• Set of tasks:
1. In the Dorset travel post below, shorten the paragraph that begins "Weymouth is a place that holds many fond memories" and keep its main facts.
2. According to the Dorset travel post below, how high is the Cerne Abbas Giant?
3. Reproduce the passage of the Dorset travel post below, starting with "Sandcastle of the" and going on through "car was ‘Oh’.".
-- Start Source --
Dorset Day-tripping – England UK

During our short stay in Somerset we have been fortunate enough to squeeze in a visit to one of our favourite places in county Dorset.

Weymouth is a place that holds many fond memories for myself and Mr Travel Bee. For many years, this was our weekend getaway and a place we shared time with both family and friends. Here, Nan and Grandad Travel Bee had a caravan (not like an Aussie caravan, this was a rather large static van) for the whole family to enjoy time by the seaside.

As if by some stroke of fate, the weather on the day we chose was glorious allowing us to enjoy it at its most picturesque. A stark contrast to the recent bleak days.

Weymouth Harbour

We joined friends and wandered along the harbour, watched the bridge open for yachts to pass through and enjoyed fish and chips (a must do in any proper English seaside town). For one of the first times on this trip, Master 15 was beaten by a large serving of cod and chips! It was in fact huge with three big pieces of fish.

Large cod and chips
Weymouth Harbour bridge

Once we reached the sea front, I had a little chuckle to myself as I realised there were more people on the beach on a cool but bright winters day, than there would be on a hot summers day in Busselton. But, in reality who could blame them, it was stunning and a lovely place for a hot chocolate! After all, it was a public holiday and one should always make the most of any sunshine in winter, England or Australia!

Weymouth beach front

I was particularly impressed with the lady (in her 60s) I saw march purposefully across the road in her robe, bathing cap (I mean the old style rubber cap with a raised flowery pattern) and googles. I watched fascinated as she made her way across the sand, stripped off her robe and headed into the water. No wetsuit just a triathlon style race suit. With some research I have discovered the sea temperature is around 10 degrees in Weymouth this week 🥶

She dived in the water and briskly set off. Well, Yallingup lagoon friend…….. I thought this lady had showed us up. I was thinking maybe we are just weak Aussie girls after all! Mind you, after around 10 strokes, she stood up splashed some water on her chest and she was done! At least we are stayers but good on her for getting wet I say!

Sandcastle of the Queen – Weymouth beach

Known for its sand sculptures, we admired the current installation of the late queen before heading back to Odcombe via another iconic Dorset landmark, the Cerne Abbas Giant. This 55m high chalk figure carved on a hillside, is widely thought of as a symbol of fertility. As you can imagine there are many and varied stories about his origin and his purpose. The only reaction we got from Miss 12 who refused to exit the car was ‘Oh’.

Cerne Abbas Giant – yes he has a giant erection

An interesting and different way to end a great day! The very best of Dorset (LOL).


‘Natural habitat’ – Odcombe, Somerset UK

No trip to England would be complete without a visit to our old stomping ground to rekindle memories and show the children where we used to live. On limited time, it was impossible to see everything and catch up with everyone. However, the children do now have a sense of our old life in England.

Mr Travel Bee booked us an Airbnb in his home village of Odcombe (his, Nan’s and Master 15’s true ‘natural habitat’). Kent’s cottage in Lower Odcombe is a quaint, traditional terraced thatched cottage. Like most of the buildings in Odcombe and the surrounding villages, it is built with Hamstone, a beautiful warm honey coloured stone quarried from nearby Ham hill.
-- End Source --
-- Start Provided data --
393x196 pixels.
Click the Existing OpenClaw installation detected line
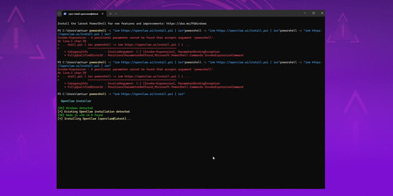94,112
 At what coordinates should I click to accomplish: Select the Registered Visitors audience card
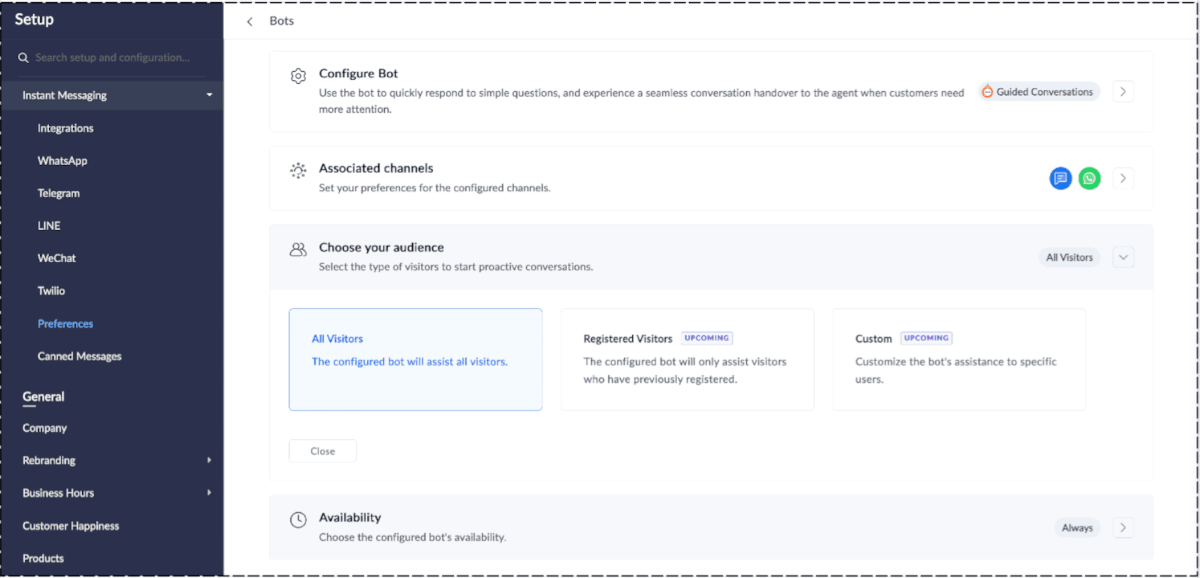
-- End Provided data --
• Answers:
1. Weymouth holds many fond memories for the writer and Mr Travel Bee. For years it was their weekend getaway, where they spent time with family and friends. Nan and Grandad Travel Bee kept a large static caravan there for the whole family's seaside breaks.

2. It is 55m high.

3.
Sandcastle of the Queen – Weymouth beach

Known for its sand sculptures, we admired the current installation of the late queen before heading back to Odcombe via another iconic Dorset landmark, the Cerne Abbas Giant. This 55m high chalk figure carved on a hillside, is widely thought of as a symbol of fertility. As you can imagine there are many and varied stories about his origin and his purpose. The only reaction we got from Miss 12 who refused to exit the car was ‘Oh’.